#### Textauszug
====================

Herbert Leuninger ARCHIV MIGRATION 1978

Kurzreferat
für das Institut für Auslandsbeziehungen, Stuttgart
gehalten am 6.3.1978 im Amerika-Haus, Stuttgart
anlässlich der Auswertung einer USA - Reise zum Studium ethnischer Minderheiten im November 1977.
(Redigierte Phono-Abschrift)

Ethnische Minderheiten und die soziale Frage in den USA

Erkenntnisse und Konsequenzen für die Bundesrepublik Deutschland

Trotz aller Unterschiedlichkeiten, die wir in Amerika feststellten, gibt es viele Gemeinsamkeiten, die uns zeigen konnten, wie es u. U. in einigen Jahren bei uns aussieht.


Meine Damen und Herren,

zuerst eine Vorbemerkung: Es war sehr interessant in ein Land zu kommen, für das Deutschland nur eines von unzählig vielen anderen ist, und dann die sehr verkürzte Perspektive eines Amerikaners kennenzulernen, der von Deutschland im wesentlichen für uns nur die Fragestellungen parat hatte: Wie war es mit dem zweiten Weltkrieg? Wie ist es mit dem Terrorismus und wie ist es mit den Nazis?

Überrascht waren unsere amerikanischen Gastgeber immer dann, wenn sie von uns hörten, wir hätten in der Bundesrepublik Probleme mit Minderheiten. Wir mußten dann relativ weit ausholen, um ihnen zu erklären, daß wir aufgrund unserer wirtschaftlichen Entwicklung mittlerweile 4 Millionen Ausländer, überwiegend ausländische Arbeitnehmer und ihre Angehörigen in der Bundesrepublik haben; daß es ferner Städte wie Stuttgart, München und auch Frankfurt gibt, die über einen hohen Ausländeranteil verfügen. Wenn ich in den USA erzählte, ich käme aus der Nähe Frankfurts, einer Stadt mit einem Ausländeranteil von 18,4 %, dann weckte dies ungläubiges Erstaunen.

Trotz aller Unterschiedlichkeiten, die wir in Amerika feststellten, gibt es viele Gemeinsamkeiten, die uns zeigen konnten, wie es u. U. in einigen Jahren bei uns aussieht.

Eine geradezu verblüffende Übereinstimmung konnte ich am vergangenen Samstag beim Blick in die Zeitung feststellen. Dort wurde die Arbeitslosenstatistik von Frankfurt aufgeführt. Danach sind 36% der unter 18-jährigen ausländischen Jugendlichen in Frankfurt arbeitslos.

====================

#### Gesammelte Daten
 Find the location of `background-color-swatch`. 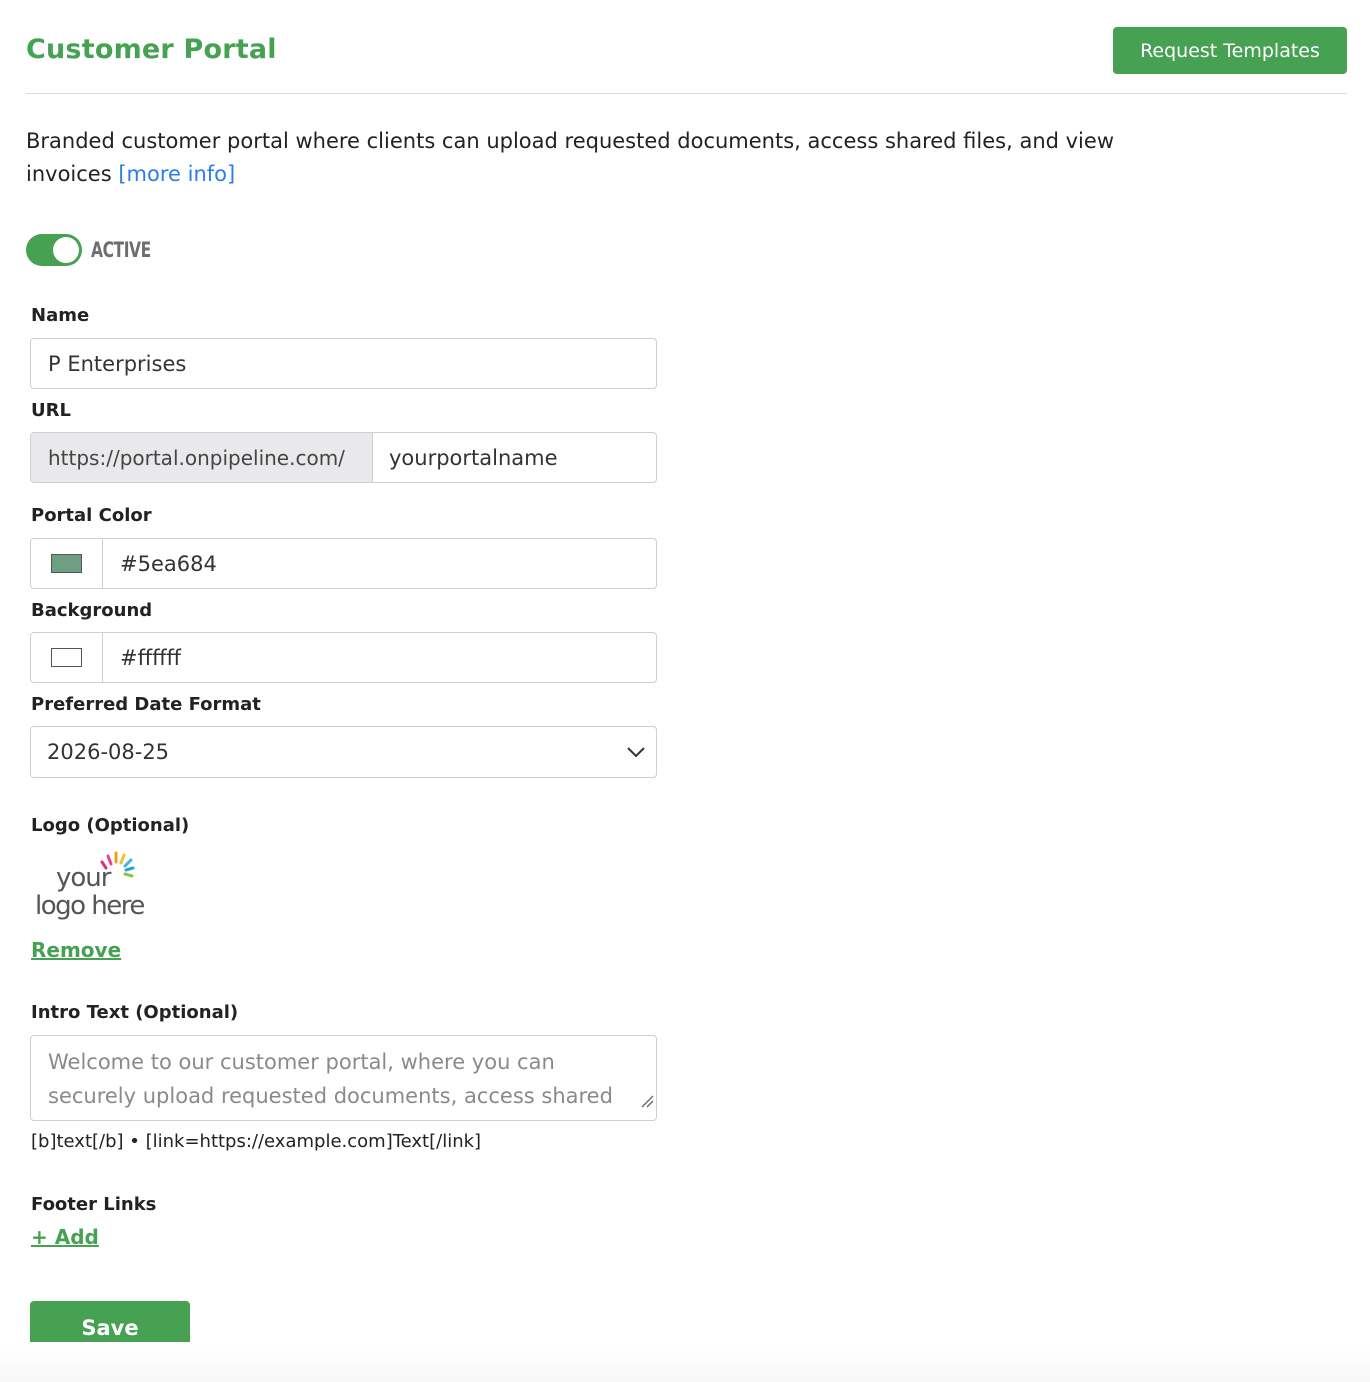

====================

#### Arbeitsauftrag 1
Erkläre anhand des Vortrags über ethnische Minderheiten in den USA, worauf der Redner zurückführt, dass in der Bundesrepublik inzwischen 4 Millionen Ausländer leben.
#### Arbeitsauftrag 2
Führe den Vortrag über ethnische Minderheiten in den USA im Stil des Redners ab dem Satz über die arbeitslosen ausländischen Jugendlichen in Frankfurt weiter.

#### Ergebnis 1
Der Redner führt die Zahl auf die wirtschaftliche Entwicklung der Bundesrepublik zurück. Bei den 4 Millionen Ausländern handelt es sich überwiegend um ausländische Arbeitnehmer und ihre Angehörigen.

#### Ergebnis 2
Dieser Prozentsatz entspricht exakt der Zahl, die wir aus den USA von den schwarzen Jugendlichen kennen. Dort wurde für den letzten Sommer eine Arbeitslosenquote von 34,8 % festgestellt. Bei allen Unterschieden - vor allem was die Größenordnung angeht, ist die Parallele offensichtlich. Bedenken Sie aber, was dies für Frankfurt eine im Vergleich zu den großen amerikanischen Städten kleine Stadt bedeutet, wenn dort allein etwa 800 türkische Jugendliche unter 18 Jahren arbeitslos sind. Es kommen dann noch Italiener und Jugoslawen dazu. 80% dieser arbeitslosen ausländischen Jugendlichen sind oder waren Hilfsarbeiter oder angelernte Arbeiter. In diesen Zahlen sind natürlich nicht diejenigen Jugendlichen enthalten, die das Arbeitsamt deswegen nicht erheben kann, weil die Betreffenden entweder nicht gemeldet sind oder überhaupt noch nie im Erwerbsleben gestanden haben. Hier haben wir es also mit einer frappanten und bedrückenden Übereinstimmung zwischen einer Minderheit in den USA, nämlich den schwarzen Jugendlichen, und den ausländischen Jugendlichen hier zu tun. Dies macht eine Studienreise, wie wir sie durchgeführt haben, und den entsprechenden Informationsaustausch nicht nur im Augenblick, sondern auch in Zukunft interessant.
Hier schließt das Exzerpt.